I have separate subnets for my wired LAN (192.168.123.0/24) and WiFi (192.168.125.0/24).
There is a NAS connected to the wired LAN (192.168.123.10) running twonky media server. On wifi there are some mobile devices (phone, tablet) with uPnP media player software.
The mobile devices need to see the Twonky server on the NAS. This is done by SSDP multicast messages (239.255.255.250 on port 1900). The multicasts are forwarded from LAN to Wifi and from Wifi to LAN (and this works).
There are 2 ways for client devices to see the Twonky server:
1) The Twonky server sends out a SSDP multicast Notify message. This message is received by the client and the server shows up in the library list. The disadvantage is that the server is sending this Notify message only once every minute. So you have to wait for max a minute before the server shows in the library.

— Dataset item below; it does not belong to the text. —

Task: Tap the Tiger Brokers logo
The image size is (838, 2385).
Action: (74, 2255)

2) The client software sends out a SSDP multicast M-Search message from a random UDP port to UDP port 1900. The twonky server receives this message, and sends back a UDP message from a random UDP port to the UDP port the M-Search message was received from. For example: 192.168.123.10 is the server, 192.168.123.50 is the client (I use the same subnet for this example). 192.168.123.50 is sending a M-Search message to 239.255.255.250:1900 from port 46359 (or another, because it's random). 192.168.123.10 is receiving this message, and sends a unicast message back to 192.168.123.50:46359 from port 39099 (also random). This way the client is instantly aware of the server and it shows up in the library.

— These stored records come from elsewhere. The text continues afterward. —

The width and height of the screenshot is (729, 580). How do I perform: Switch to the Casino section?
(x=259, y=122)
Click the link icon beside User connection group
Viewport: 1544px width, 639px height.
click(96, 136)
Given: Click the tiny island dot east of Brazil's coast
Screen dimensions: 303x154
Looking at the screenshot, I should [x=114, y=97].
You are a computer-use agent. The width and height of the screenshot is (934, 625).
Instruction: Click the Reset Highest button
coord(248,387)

The first method is working both in single and multiple subnet (with multicast routing). The second is only working when server and client are in the same subnet. When in different subnets, the server is receiving the M-Search message, but isn't sending a response (probably because it's programmed to not send a response when the request is from another subnet).
I was thinking I could fool the server by using NAT.

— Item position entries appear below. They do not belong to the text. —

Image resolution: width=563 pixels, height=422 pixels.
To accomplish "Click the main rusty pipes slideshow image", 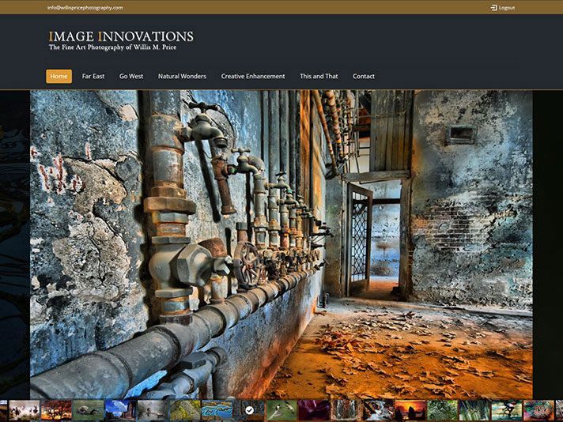I will pos(281,243).
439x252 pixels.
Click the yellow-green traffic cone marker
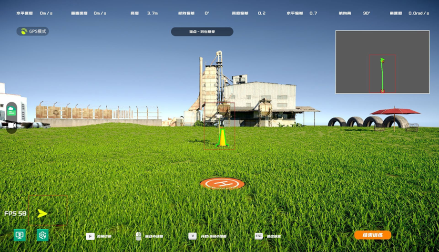[x=222, y=137]
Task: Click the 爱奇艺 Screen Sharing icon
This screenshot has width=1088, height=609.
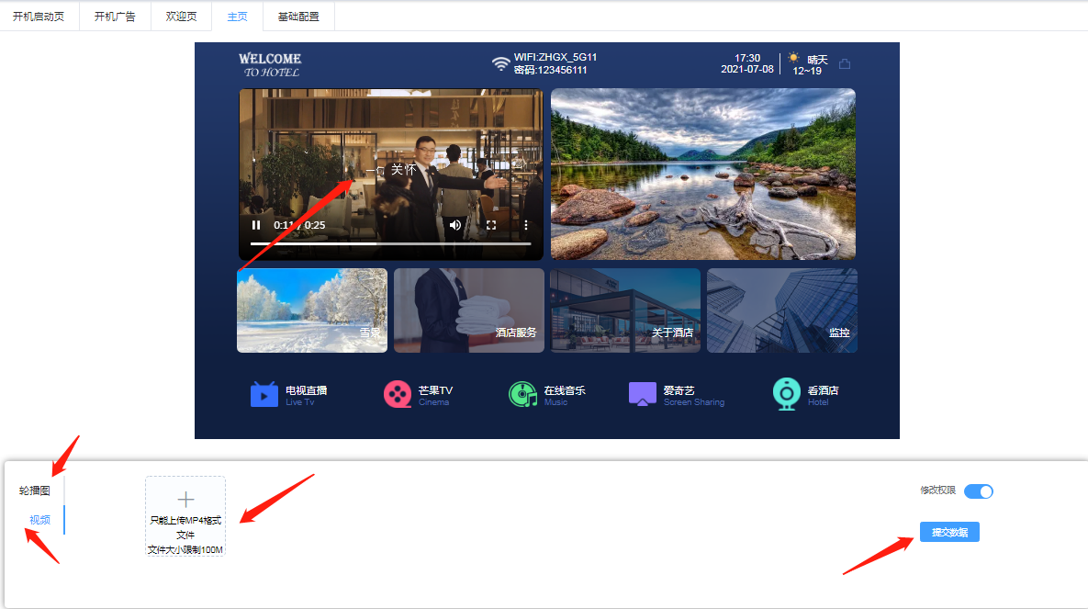Action: point(643,394)
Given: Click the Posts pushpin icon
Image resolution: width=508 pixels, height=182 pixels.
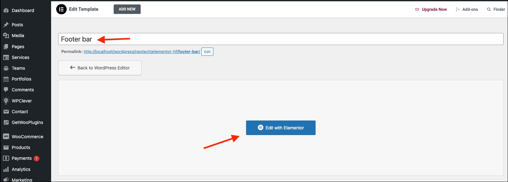Looking at the screenshot, I should 6,25.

When adding the following rule to iptables the same M-Search message is received by the server, with the difference that the source address is now the router, which is in the same subnet:
iptables -t nat -I POSTROUTING -o eth0.1 -d 239.255.255.250 -p udp --dport 1900 -j SNAT --to 192.168.123.1
This works, the server is now sending back an answer to 192.168.123.1. But then I have a problem: the answer is send to the router, and not arriving at the client. This is probably because the answer is non-related to the question (UDP and a random source port instead of 1900 that was used in the question) and the router probably has no clue this packet is related to the SNAT rule.
I can make a manual rule like this:
iptables -t nat -I PREROUTING -i eth0.1 -s 192.168.123.10 -d 192.168.123.1 -p udp -j DNAT --to 192.168.125.42
192.168.125.42 is the address of the client (my phone). This works. The answer is now arriving at the client, and the server shows in the library. The drawback is that this rule is not very specific: there might be other UDP packets from 192.168.123.10 to 192.168.123.1, but because I don't know the port numbers of the answer, I can't be more specific. The other drawback is that you can only make a rule this way for a single client. If you have multiple clients in your wifi, you can't define a rule for all of them (because you can't make the rule more specific).
My question: What can I do to make this work? Can I configure iptables in a way that it recognizes the answer as an answer on a snatted question so it can dnat it automatically? Or can I dynamically add a rule to iptables the moment a client sends a M-Search message, use the port number the message came from in that new rule, and automatically delete it a few seconds later? Or port triggering maybe?